Amid a raging bull market, the accomplishment would be of little note except that Lebed was then a 14-year-old high school sophomore in northern New Jersey.
But his gains were wiped out Wednesday when the Securities and Exchange Commission brought civil fraud charges against the youth, claiming he made his money through 11 illegal manipulations involving nine stocks.
Lebed, now 15, of Cedar Grove, has agreed to repay $285,000, which the SEC said represented illegal profits and interest. He neither admitted nor denied the commission's findings, but agreed to refrain from similar behavior. It is the first time the agency has brought charges against a minor.
The teen-ager said his interest in the stock market began at age 11, watching the financial network CNBC.

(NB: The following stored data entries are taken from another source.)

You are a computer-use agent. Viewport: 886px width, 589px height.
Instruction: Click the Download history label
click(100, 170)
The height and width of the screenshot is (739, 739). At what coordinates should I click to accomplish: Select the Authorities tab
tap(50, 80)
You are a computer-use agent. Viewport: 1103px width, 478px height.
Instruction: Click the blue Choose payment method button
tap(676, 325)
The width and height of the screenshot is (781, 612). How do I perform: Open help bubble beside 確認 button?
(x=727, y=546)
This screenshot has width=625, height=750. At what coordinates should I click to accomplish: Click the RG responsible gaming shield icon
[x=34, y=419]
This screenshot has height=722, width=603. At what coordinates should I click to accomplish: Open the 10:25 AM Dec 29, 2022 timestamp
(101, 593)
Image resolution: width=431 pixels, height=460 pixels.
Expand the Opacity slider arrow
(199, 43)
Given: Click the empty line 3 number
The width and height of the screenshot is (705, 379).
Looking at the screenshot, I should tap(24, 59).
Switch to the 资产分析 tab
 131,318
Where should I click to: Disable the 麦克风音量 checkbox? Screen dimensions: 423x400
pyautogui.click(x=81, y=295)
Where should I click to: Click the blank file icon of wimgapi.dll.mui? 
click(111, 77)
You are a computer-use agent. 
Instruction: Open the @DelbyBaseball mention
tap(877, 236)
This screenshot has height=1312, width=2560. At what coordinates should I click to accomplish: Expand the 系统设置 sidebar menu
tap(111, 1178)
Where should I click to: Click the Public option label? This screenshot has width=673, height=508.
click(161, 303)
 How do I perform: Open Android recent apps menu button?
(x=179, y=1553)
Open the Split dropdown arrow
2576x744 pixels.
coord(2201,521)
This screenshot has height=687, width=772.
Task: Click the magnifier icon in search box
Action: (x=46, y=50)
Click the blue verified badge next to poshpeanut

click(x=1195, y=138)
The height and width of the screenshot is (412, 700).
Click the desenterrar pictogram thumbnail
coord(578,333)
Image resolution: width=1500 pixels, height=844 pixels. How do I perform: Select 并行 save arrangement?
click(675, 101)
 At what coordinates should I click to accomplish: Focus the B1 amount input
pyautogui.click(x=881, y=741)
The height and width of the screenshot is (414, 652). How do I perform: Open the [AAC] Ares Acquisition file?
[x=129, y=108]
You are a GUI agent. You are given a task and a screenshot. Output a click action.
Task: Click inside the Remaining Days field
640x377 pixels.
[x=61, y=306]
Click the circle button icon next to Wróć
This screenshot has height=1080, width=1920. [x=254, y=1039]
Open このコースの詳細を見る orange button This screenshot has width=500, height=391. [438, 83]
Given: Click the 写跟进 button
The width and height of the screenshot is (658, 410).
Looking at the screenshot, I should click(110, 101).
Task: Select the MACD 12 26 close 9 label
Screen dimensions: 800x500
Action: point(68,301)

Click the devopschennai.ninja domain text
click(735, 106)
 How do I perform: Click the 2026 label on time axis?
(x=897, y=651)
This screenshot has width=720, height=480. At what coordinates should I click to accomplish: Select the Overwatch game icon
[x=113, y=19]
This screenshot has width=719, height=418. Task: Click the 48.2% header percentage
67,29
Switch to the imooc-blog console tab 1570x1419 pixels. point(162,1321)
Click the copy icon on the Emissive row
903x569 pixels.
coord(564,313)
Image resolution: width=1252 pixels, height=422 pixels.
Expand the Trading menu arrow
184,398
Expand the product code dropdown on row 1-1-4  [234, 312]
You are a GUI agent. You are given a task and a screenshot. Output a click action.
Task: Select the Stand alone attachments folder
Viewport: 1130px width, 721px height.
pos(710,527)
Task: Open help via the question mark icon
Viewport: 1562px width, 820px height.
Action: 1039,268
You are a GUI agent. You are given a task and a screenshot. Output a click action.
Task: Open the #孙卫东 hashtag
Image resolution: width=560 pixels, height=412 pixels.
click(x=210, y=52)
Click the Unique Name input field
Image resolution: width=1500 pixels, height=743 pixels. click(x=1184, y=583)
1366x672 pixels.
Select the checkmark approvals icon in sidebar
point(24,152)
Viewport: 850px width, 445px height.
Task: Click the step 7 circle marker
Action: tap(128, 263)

"It intrigued me watching all the numbers go by on television," he said. "I've always been interested in business -- any kind of politics, finance, anything of that nature."
A year later -- at age 12 -- he was putting money from his savings account in stocks.
Lebed allegedly reaped profits by buying large blocks of thinly traded stocks, hyping them on financial message boards and then -- within 24 hours -- dumping his shares after the price rose.
The trades, from custodial accounts in his father's name at two brokers, took place from Aug. 23, 1999, to Feb. 4, 2000. Officials said there was no indication that his parents knew anything about the alleged illegal activities.
"He's a good student," his father, Gregory Lebed, told reporters. He said he could not comment on his son's case.
Lebed's lawyer Kevin H. Marino described him as an intelligent, well-rounded youngster who has been a successful investor.
"He and his family feel it's a very fair and appropriate settlement and are happy to have the entire matter behind him," Marino said.
The SEC found that after Lebed bought a stock he sent hundreds of identical, false e-mail messages, each under a fictitious name, touting the stock he had just purchased.